Would it be possible to get a sample- something just long enough to replicate what you’re seeing? Would a few hundred MB be enough? ( At 13 Mbps, 200-250 MB should let me see a few seconds without crash ). Please gauge appropriately.

As for making the sample,

  1. Guestimate the size
  2. Cut a sample using dd ; dd if=filename of=filename bs=1M count=XXX where XXX is the number of MB for the sample.
  3. Upload that sample somewhere and post the link .
    (I’ll open a PM to you if you prefer to share privately)

Taking another possible path –

  1. In ESXi, we need (at least in ESXi 7.x) to lock the guest’s memory into RAM when using a Nvidia GPU
  2. Have you confirmed that memory is reserved / locked in RAM?

I used to have ESXi on a machine here but don’t now so can’t show you what I’m referring to. Hopefully I’m making sense ?

Hey there, thanks for the response.

ESXi: Yes, I have memory reservation (locking) enabled on this VM.

Sample:
Are you looking for a video sample that’s been transcoded by the GPU or are you looking for a ‘virgin’ video that hasn’t yet been touched by the GPU?
I don’t know if I’ll be able to reproduce the issue on demand though, it’s just kinda happening here and there.

Yes, I was looking for a sample of the Madam Secretary file which your logs show.

Given this isn’t 100% reliable, something else must be afoot.

  • Are you using SR-IOV to share the GPU with other apps/VMs
  • How much memory does that card have?
  • When it fails, any idea how many simultaneous transcodes are occurring ?
    (Each transcode is 200-> 600 MB of GPU memory)

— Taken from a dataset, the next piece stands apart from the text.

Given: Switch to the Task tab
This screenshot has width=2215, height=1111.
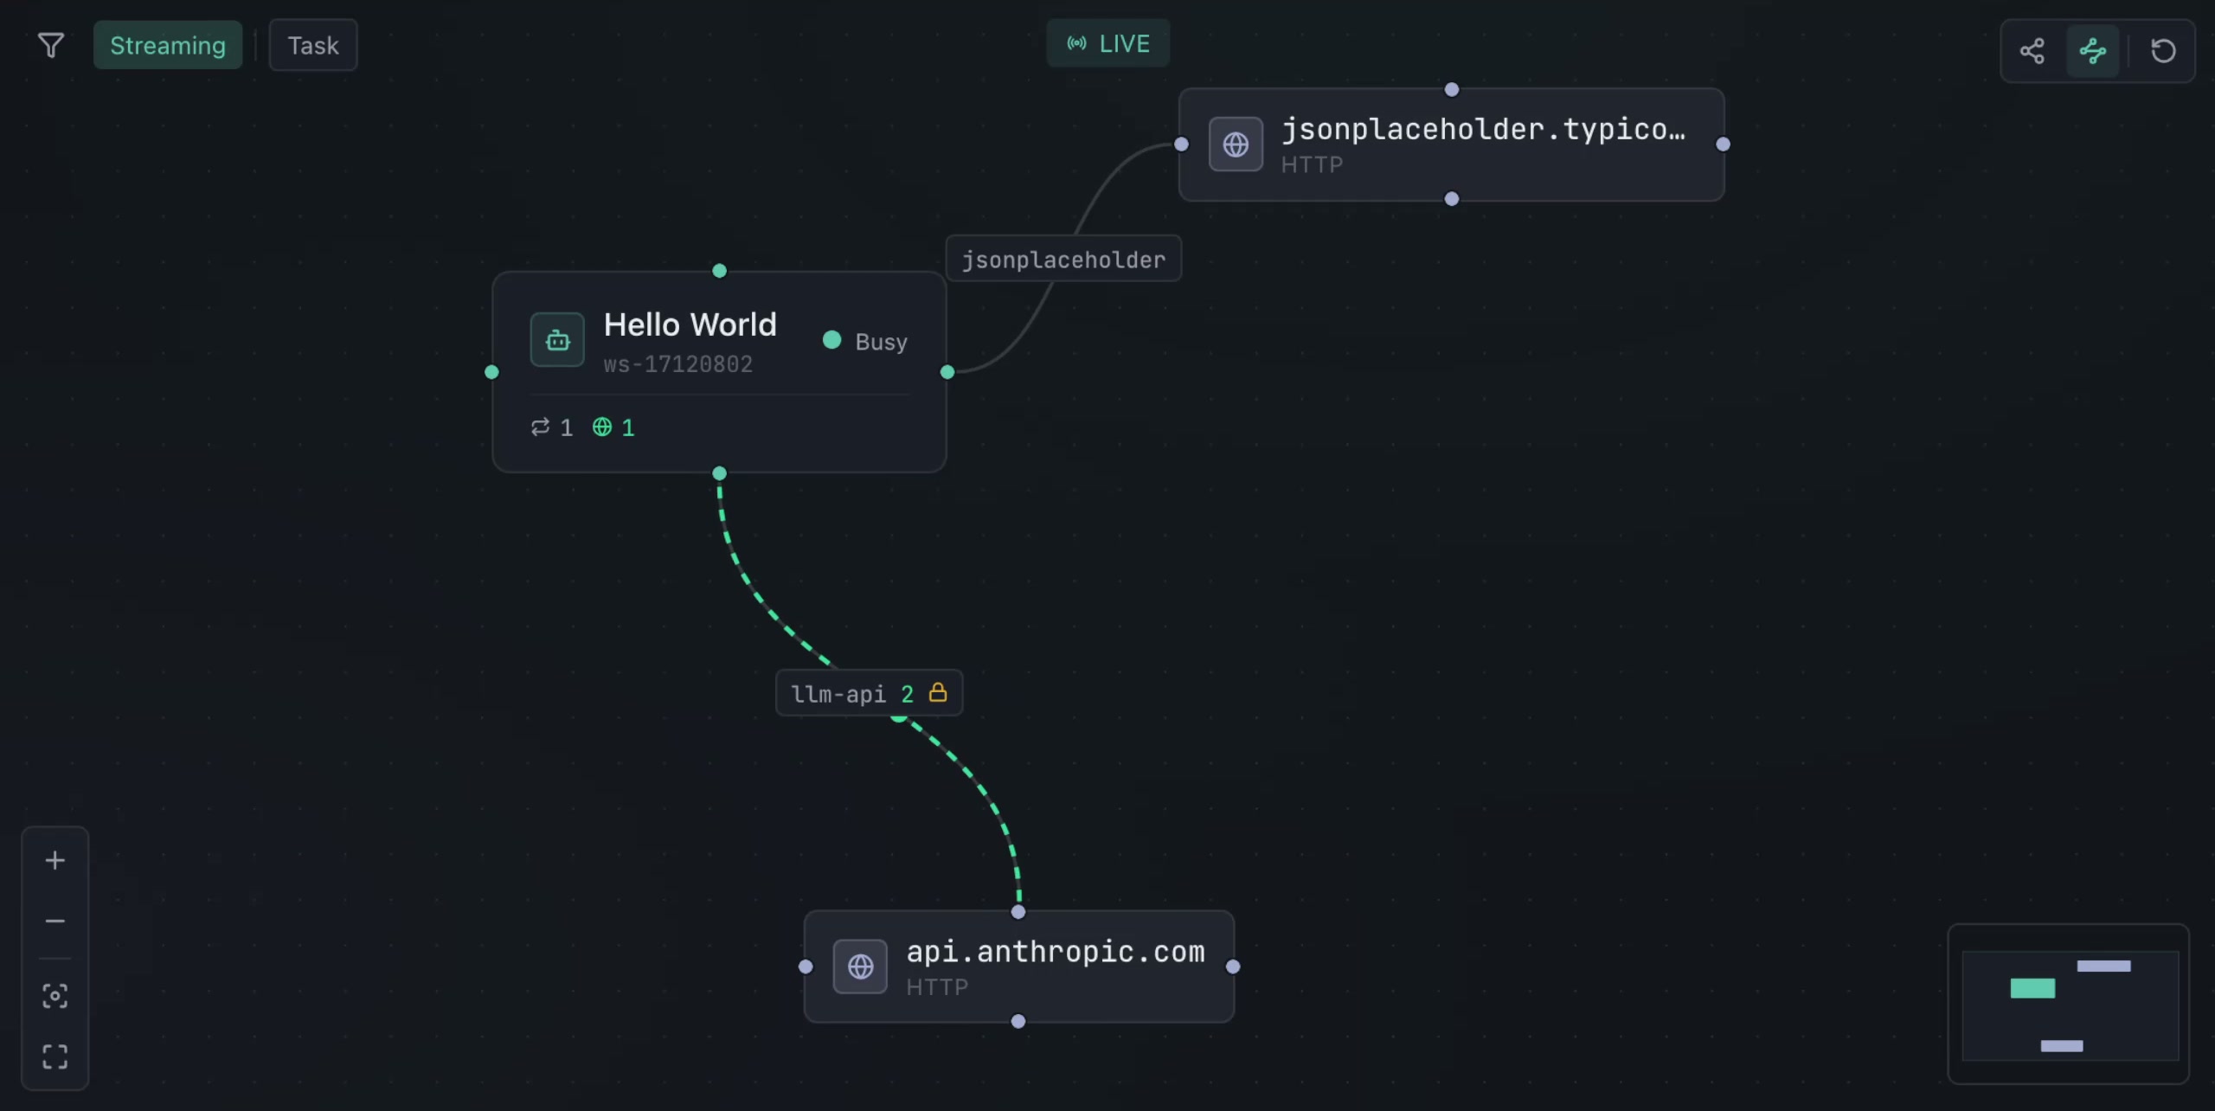Looking at the screenshot, I should click(313, 45).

Sorry, a pre-transcode sample of the file or post-transcode? I’m thinking pre- since you suggested using dd.

SR-IOV isn’t supported by this card (GTX 970) so I’musing just normal vanilla PCI passthrough.
This VM is the only VM consuming the card and AFAIK plex is the only application using it, which seems accurate when I was looking at nvidia-smi and nvtop after the install. I only saw ffmpeg processes on it.
This card is a 4GB model. I believe only one transcode has been running when it occurs, but I cant answer with any certainty.

In the mean time I’ve removed the passthrough card from the Plex VM to give stability to my users while I muck around on this side.

Of note, I’m very seriously considering just getting a different GPU in the P-series. This thing is super old and is a consumer model, so it’s not exactly optimal for anything really.

This topic was automatically closed 90 days after the last reply. New replies are no longer allowed.